__SET EXERCISE__: Retype the passage about the cricket documentary between "There was a premiere" and "did a Q&A too.", inclusive.

__ARTICLE__:
>>>>
With the help of Dartmouth Films and some very skilful producers, with great editing and wonderful music (composed by Chris Roe), the film existed, and more that that, it said something important about cricket and what it meant to people.
There was a premiere at the Sheffield Documentary Festival, where the audience actually booed at Giles Clarke's final screen appearance, and clapped at the end. In the pub afterwards, I realised how many people that I'd never met had made amazing contributions to the film, and how big a project even an indie film like this one is. There was a screening at the BFI where Lalit Modi sat a few seats away, paying rapt attention to his on-screen appearances and then doing a hilarious Q&A where it became apparent that - to Lalit anyway - he was the hero of
Death Of A Gentleman. The ECB's PR man watched it open-mouthed. There was an official first showing at the beautifully restored Picture House near Piccadilly Circus, where the cinema was full and Michael Holding and Gideon Haigh did a Q&A too.
<<<<
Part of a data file
>>>>
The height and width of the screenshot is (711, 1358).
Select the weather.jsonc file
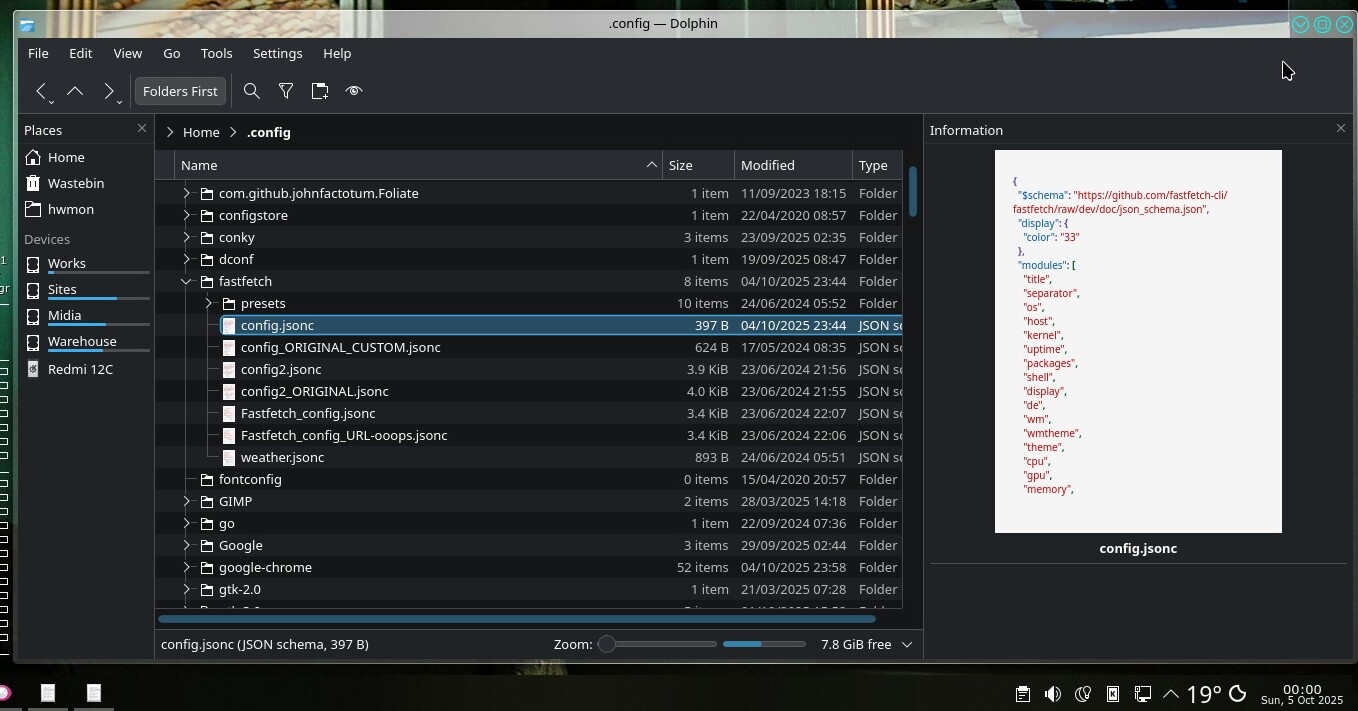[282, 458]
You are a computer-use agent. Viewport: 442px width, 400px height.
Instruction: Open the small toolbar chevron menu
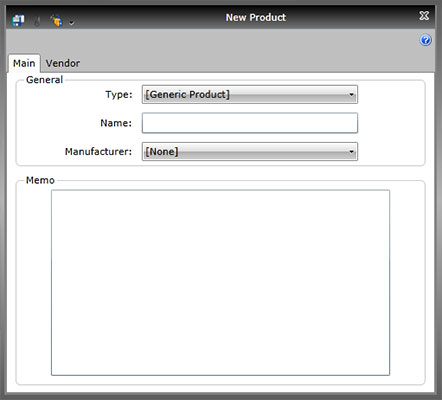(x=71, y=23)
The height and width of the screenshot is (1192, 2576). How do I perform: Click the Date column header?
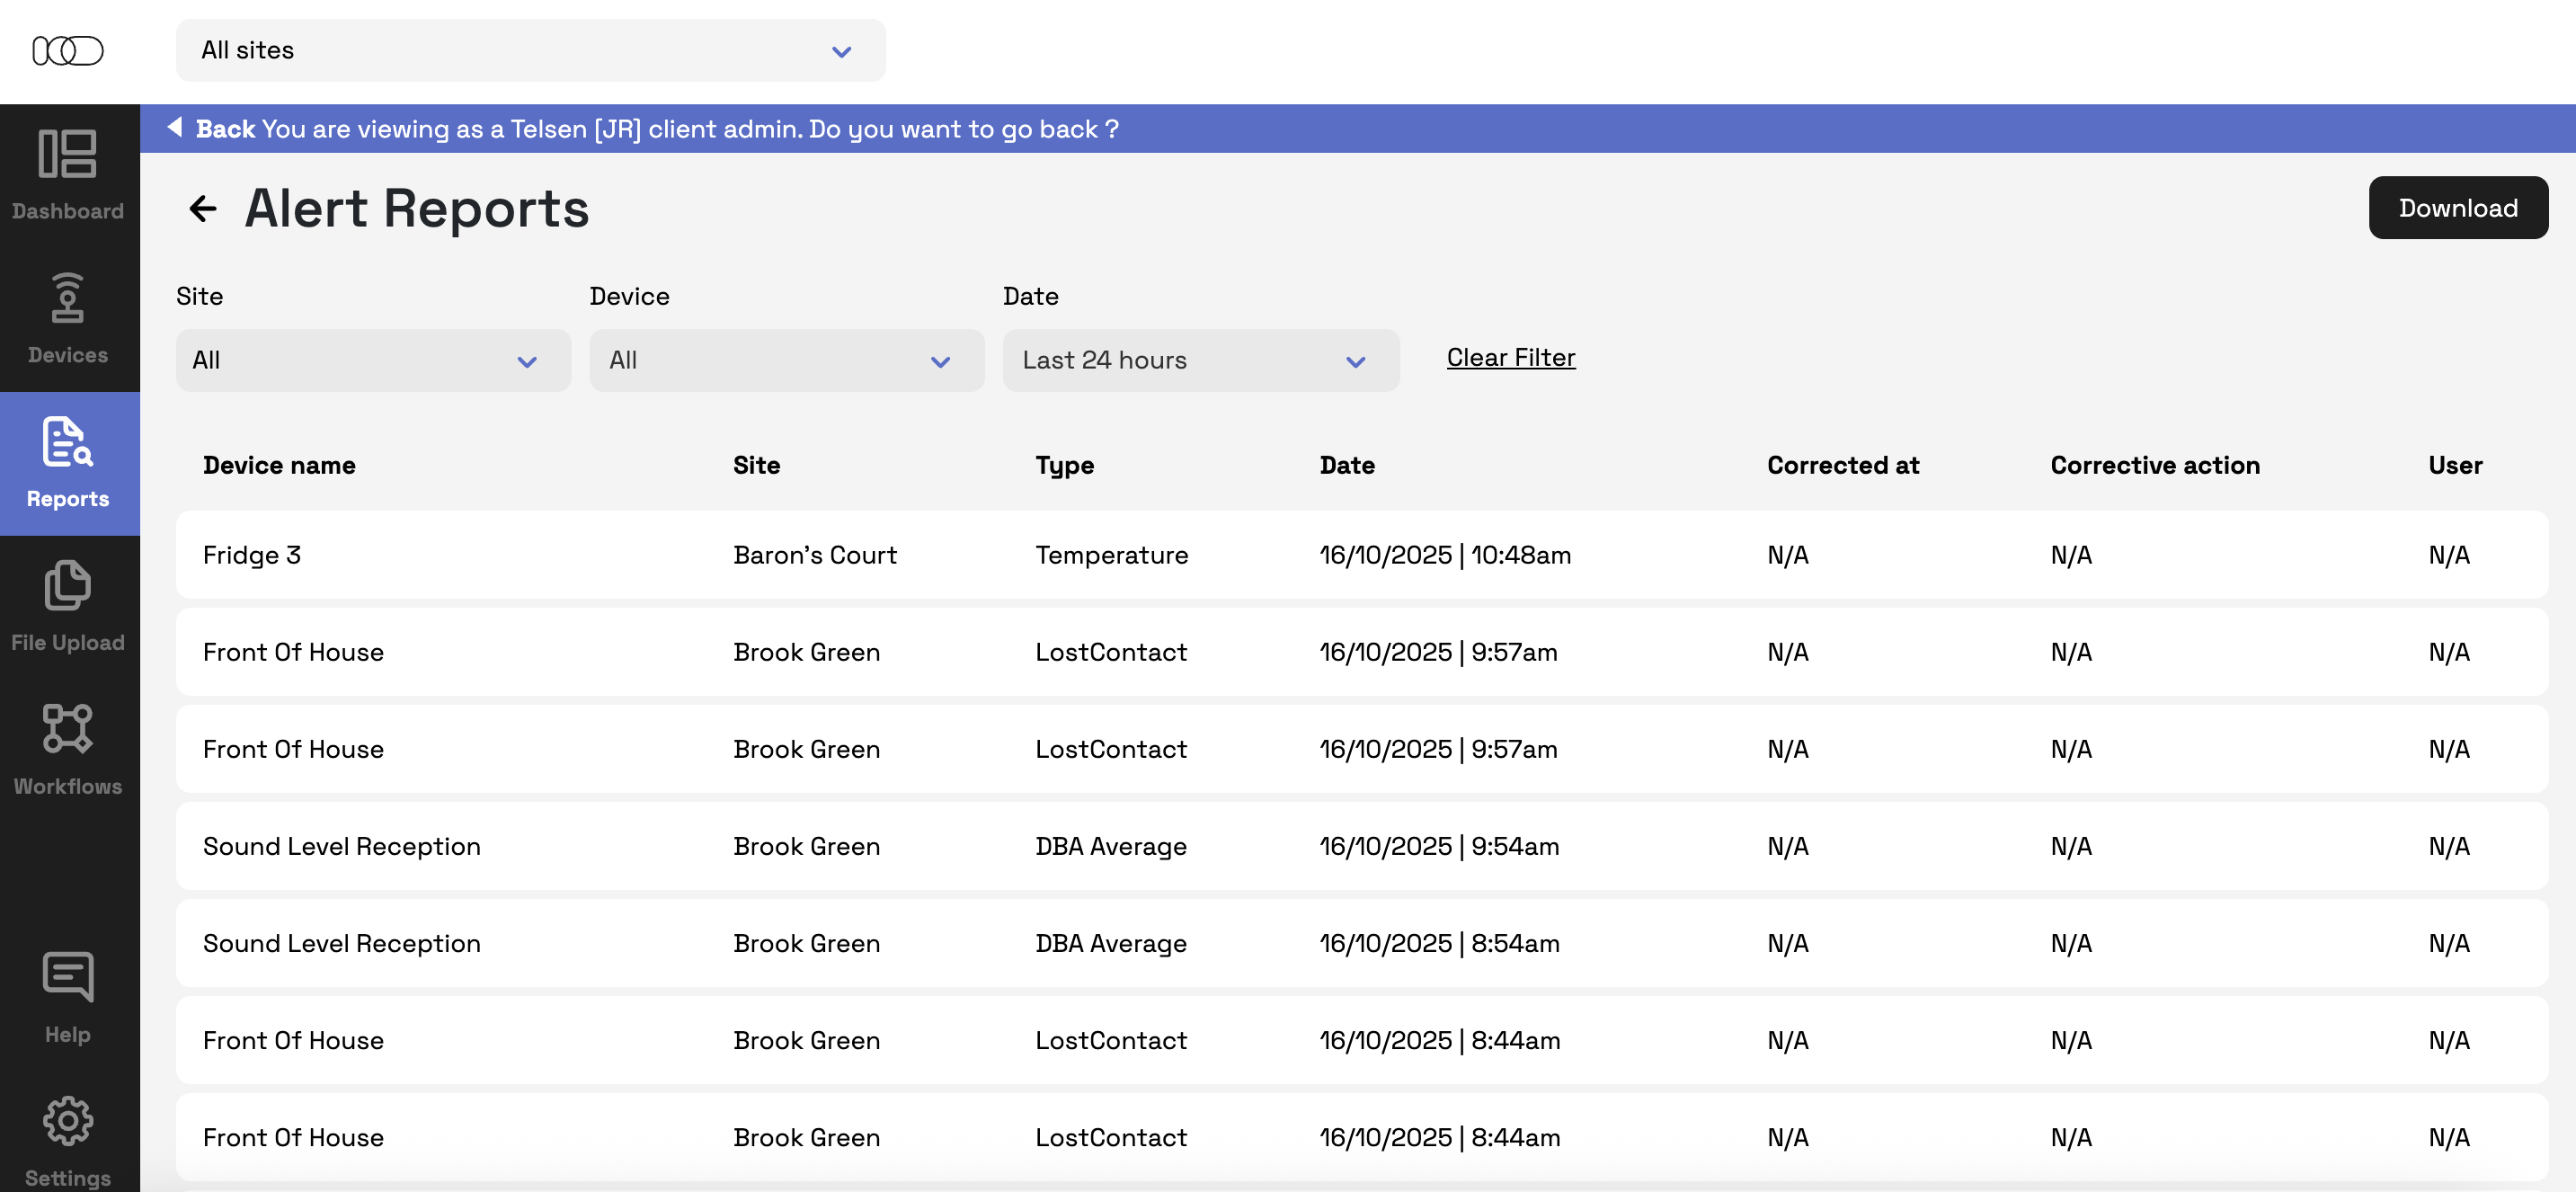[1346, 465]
<<<<
__TASK ANSWER__:
There was a premiere at the Sheffield Documentary Festival, where the audience actually booed at Giles Clarke's final screen appearance, and clapped at the end. In the pub afterwards, I realised how many people that I'd never met had made amazing contributions to the film, and how big a project even an indie film like this one is. There was a screening at the BFI where Lalit Modi sat a few seats away, paying rapt attention to his on-screen appearances and then doing a hilarious Q&A where it became apparent that - to Lalit anyway - he was the hero of
Death Of A Gentleman. The ECB's PR man watched it open-mouthed. There was an official first showing at the beautifully restored Picture House near Piccadilly Circus, where the cinema was full and Michael Holding and Gideon Haigh did a Q&A too.